**What is being asked**
Lay out each line of the rows below as a numbered list, skipping any blank lines and leaving out the pictures.

*** Supplied data

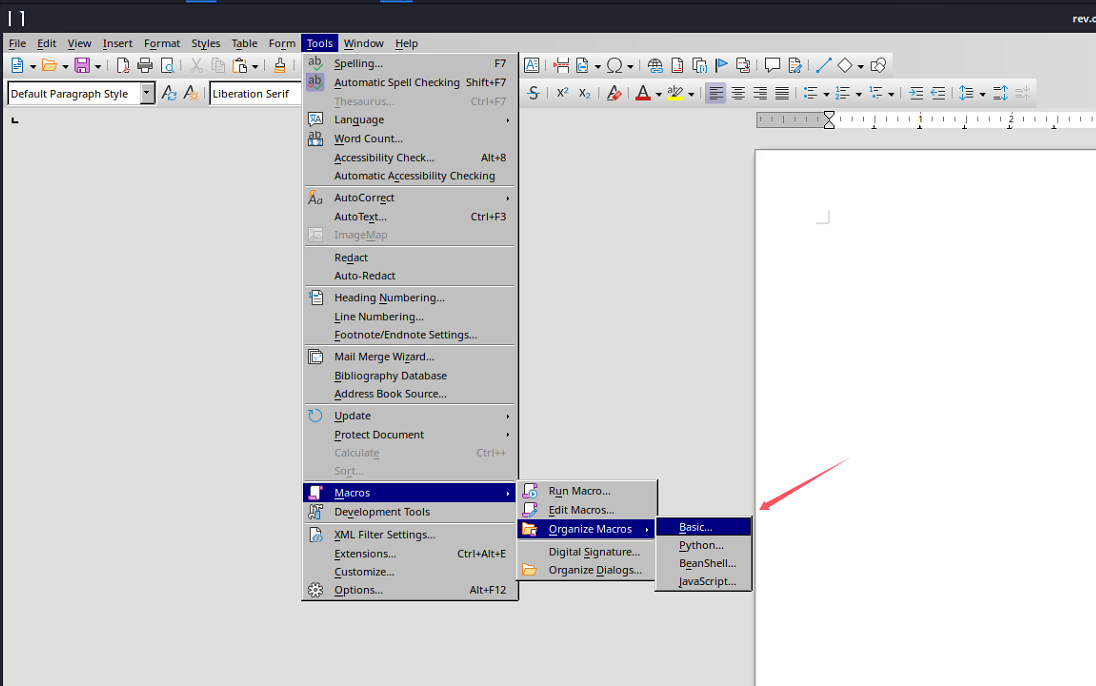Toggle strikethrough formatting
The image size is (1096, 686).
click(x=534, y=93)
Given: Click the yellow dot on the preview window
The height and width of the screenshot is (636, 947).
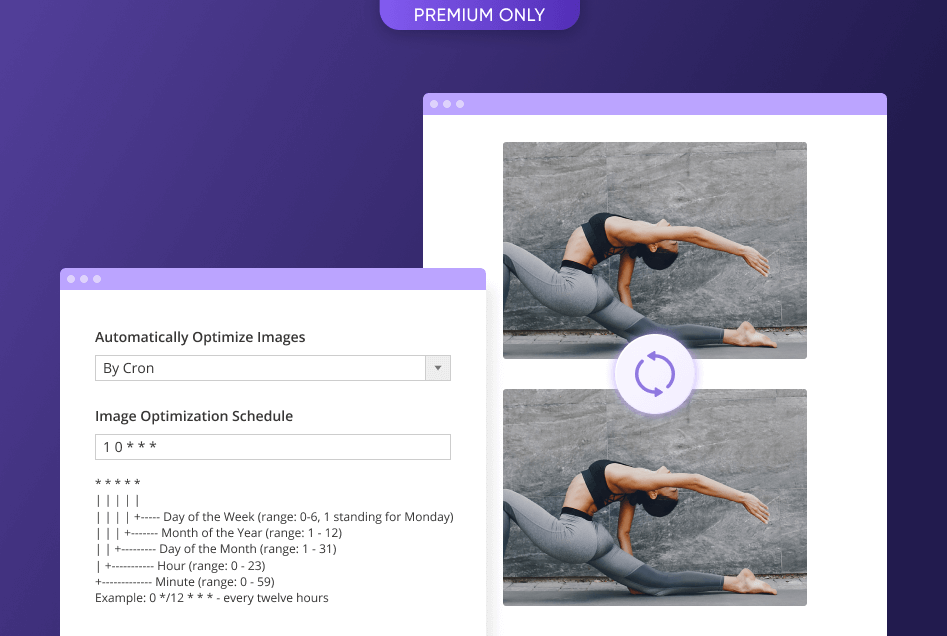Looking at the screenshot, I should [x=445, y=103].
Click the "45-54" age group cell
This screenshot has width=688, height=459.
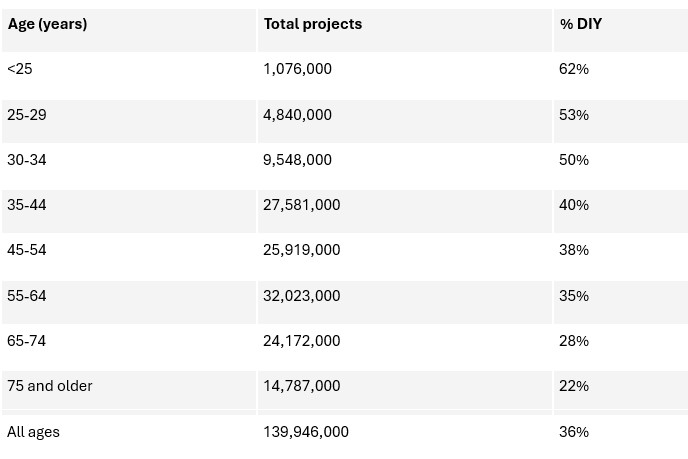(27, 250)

******

**Right answer**
1. Toggle strikethrough formatting
2. The image size is (1096, 686).
3. click(x=534, y=93)
4. Given: Click the yellow dot on the preview window
5. The height and width of the screenshot is (636, 947).
6. Looking at the screenshot, I should [x=445, y=103].
7. Click the "45-54" age group cell
8. This screenshot has width=688, height=459.
9. (27, 250)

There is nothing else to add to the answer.